Aim: Urodynamic study is a functional assessment of the lower urinary tract. It has an essential role in the evaluation of paediatric patients with lower urinary tract symptoms, be it due to neurogenic or nonneurogenic causes. Since 2013, we have introduced wireless ambulatory form of the study. In the present study, we performed a baseline review of our paediatric urodynamic service within a 6-year period to determine its indications, outcomes and complications. Patients and Methods: A retrospective review of all urodynamic studies performed between August 2011 and April 2017 in patients <18 years of age was performed. Demographics, including age and sex, and indications were collected. Urodynamic parameters, including type of catheter used, presence of detrusor overactivity, bladder compliance, end-fill detrusor pressure, maximum voiding detrusor pressure, postvoid residual bladder volume and bladder emptying efficiency, were collected. Complications from either catheter insertion or the urodynamic study itself were documented. Results: Sixty-seven studies were done between the study period in 55 patients (16 females and 39 males). Fifty-eight ambulatory studies with natural and conventional fill were performed since 2013. The median age at study was 2.1 years (range 0.1-17 years). Indications included myelodysplasia (61 per cent, n = 41 studies), bilateral high-grade vesicoureteric reflux (18 per cent, n = 12), dysfunctional voiding (15 per cent, n = 10) and patient with posterior urethral valve (6 per cent, n = 4).
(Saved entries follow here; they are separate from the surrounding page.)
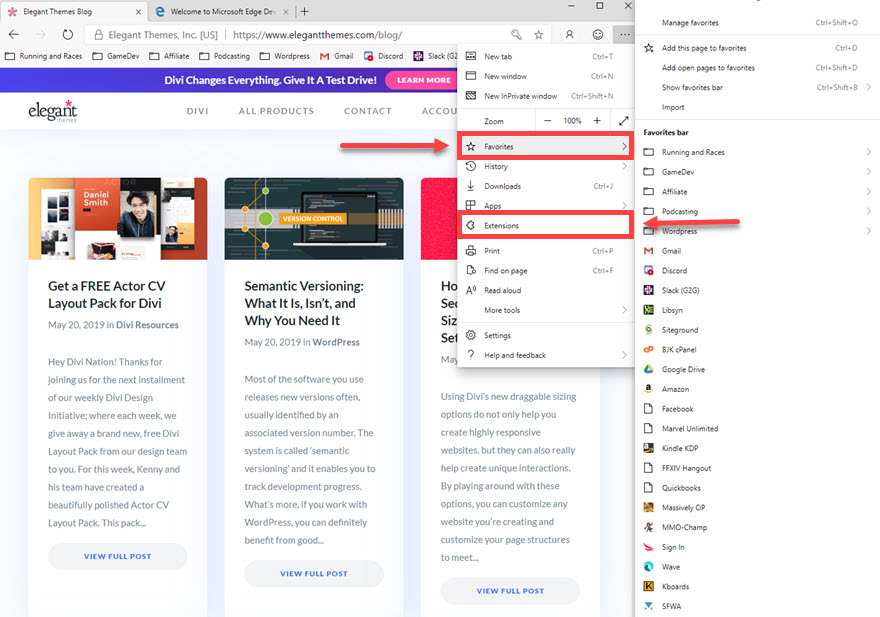The image size is (880, 617).
Task: Click the feedback smiley icon
Action: coord(597,33)
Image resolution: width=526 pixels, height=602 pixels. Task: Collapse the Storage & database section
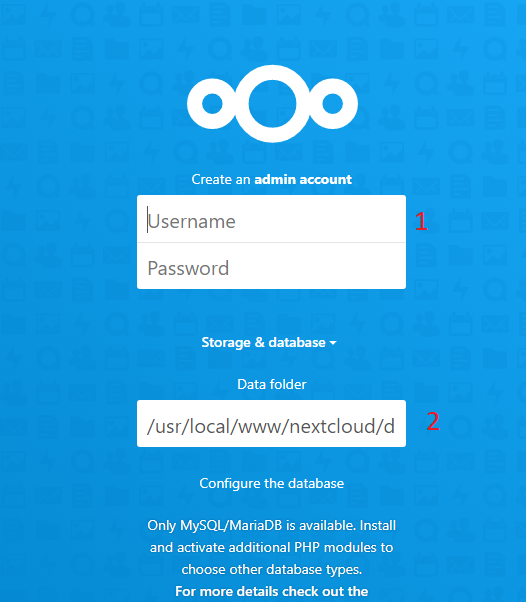tap(269, 342)
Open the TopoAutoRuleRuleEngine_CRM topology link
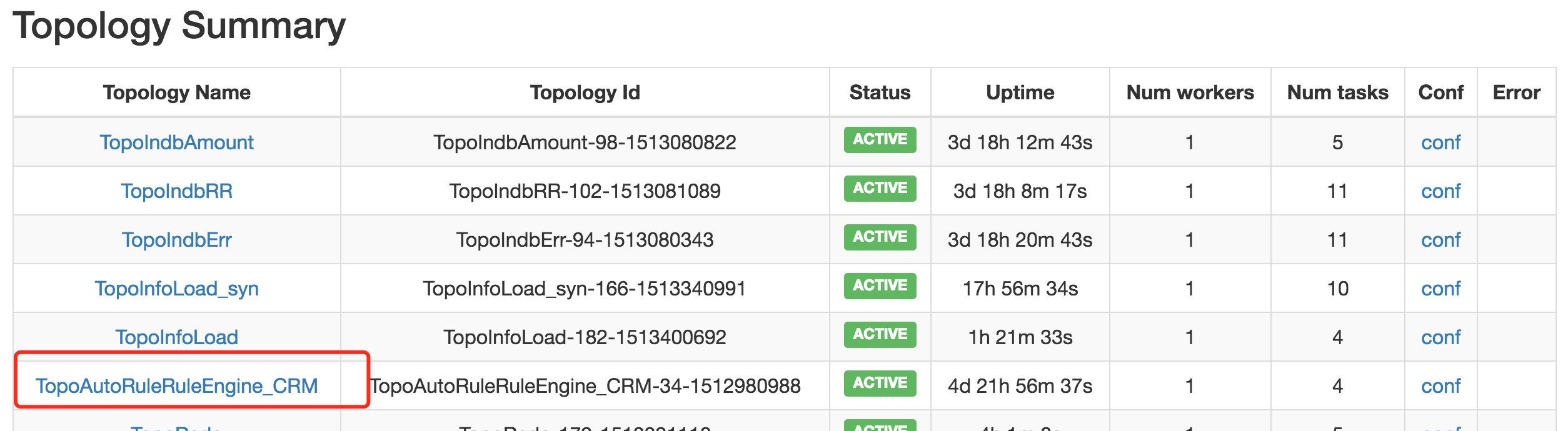Image resolution: width=1568 pixels, height=431 pixels. pos(176,386)
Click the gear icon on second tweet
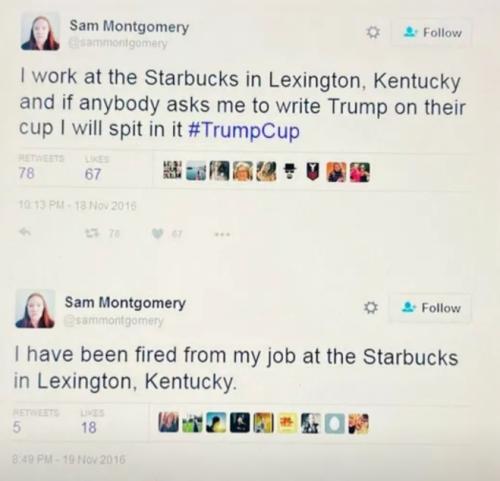Viewport: 500px width, 481px height. [x=371, y=308]
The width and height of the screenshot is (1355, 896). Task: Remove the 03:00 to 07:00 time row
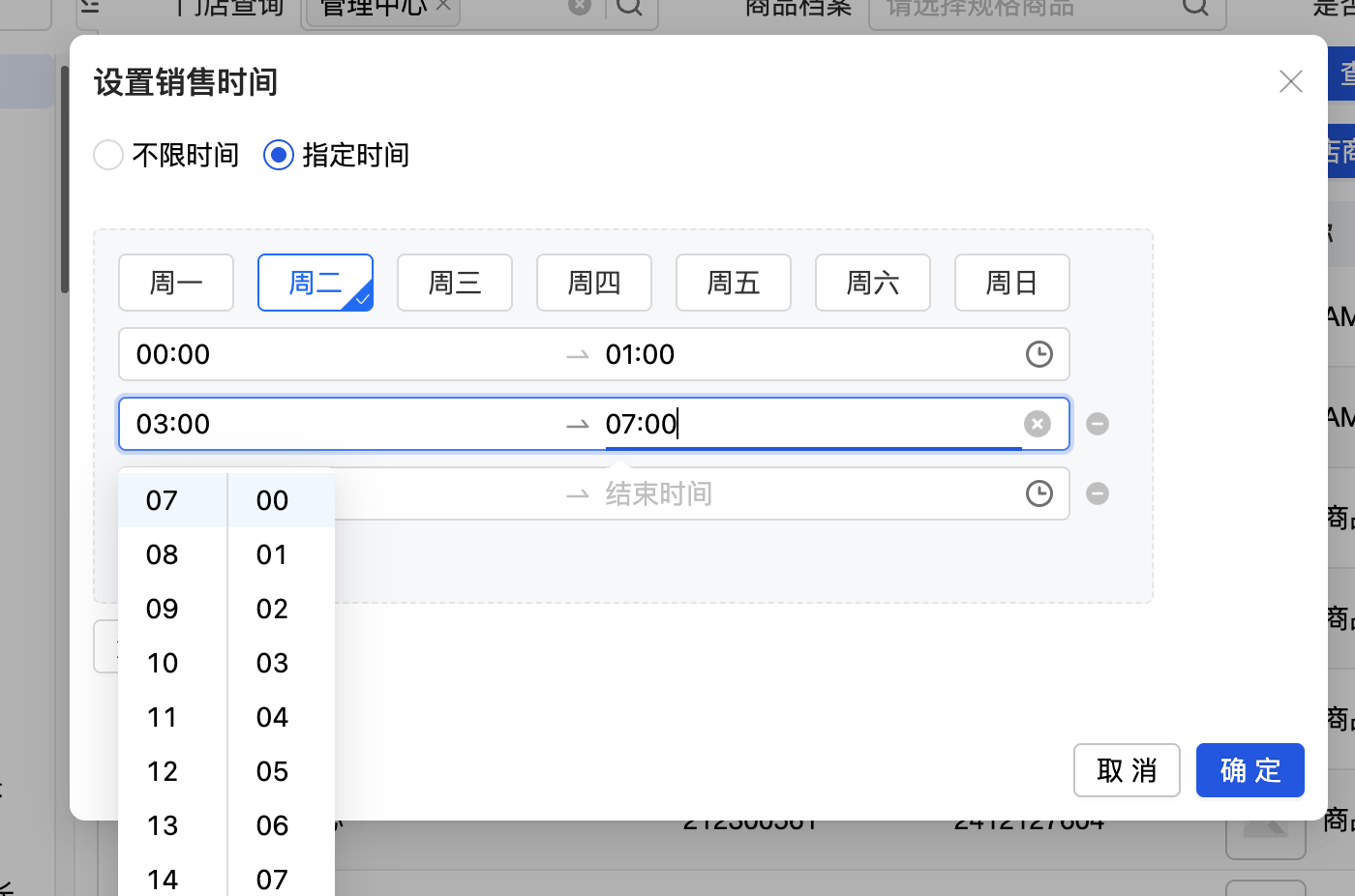pos(1097,424)
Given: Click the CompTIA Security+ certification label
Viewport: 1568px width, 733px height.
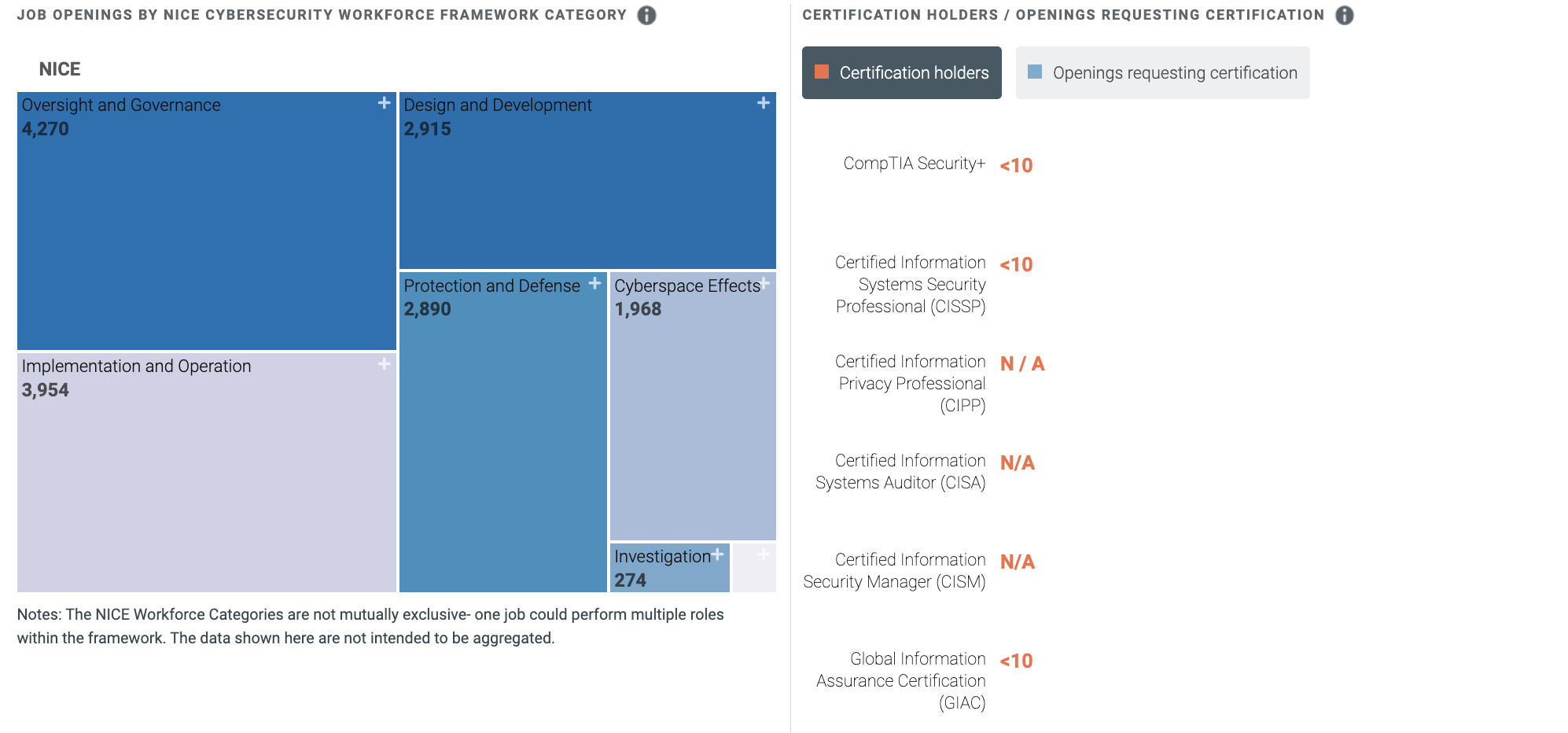Looking at the screenshot, I should pyautogui.click(x=914, y=164).
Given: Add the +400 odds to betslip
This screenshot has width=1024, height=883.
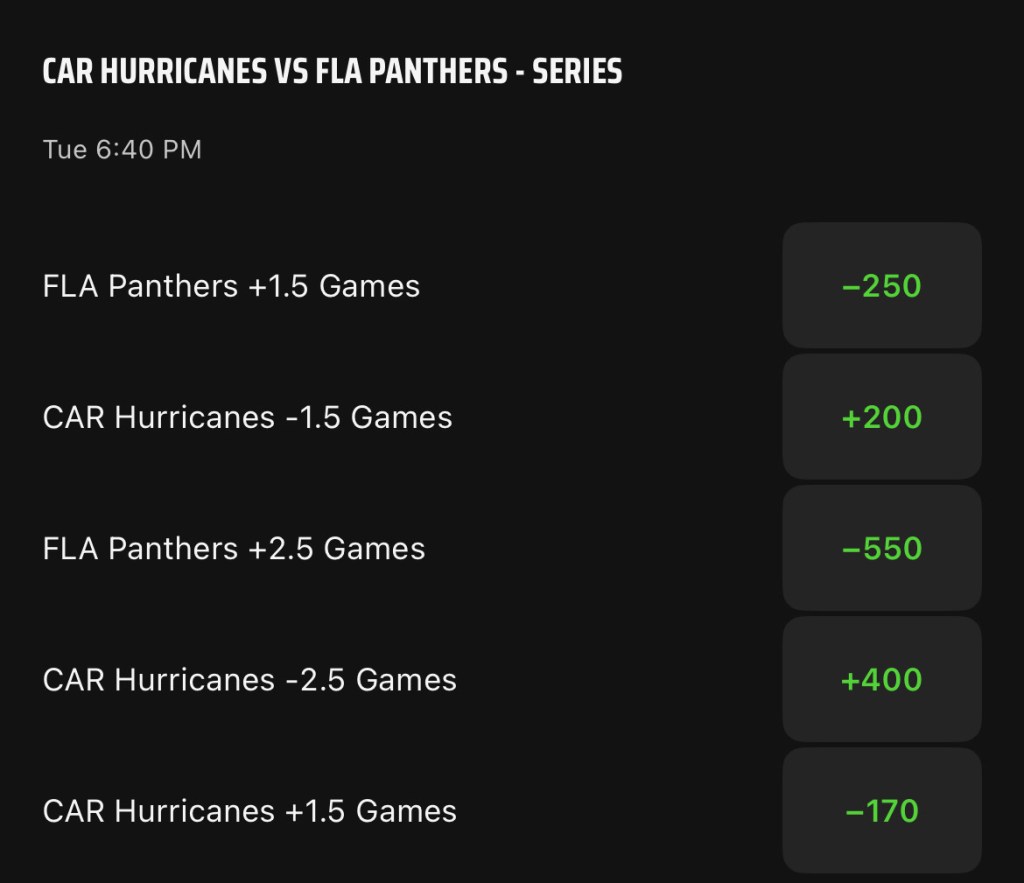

Suprapubic catheters were used in 62 studies in patients with urethral sensation, and transurethral catheters were used in five studies. Overall, 53 studies were considered abnormal (79.1 per cent). No complications resulted from suprapubic catheter insertion or urodynamic studies. Conclusion: Ambulatory urodynamic studies using our unit's protocol remain safe and child friendly, with minimal complications and high patient and parent satisfaction.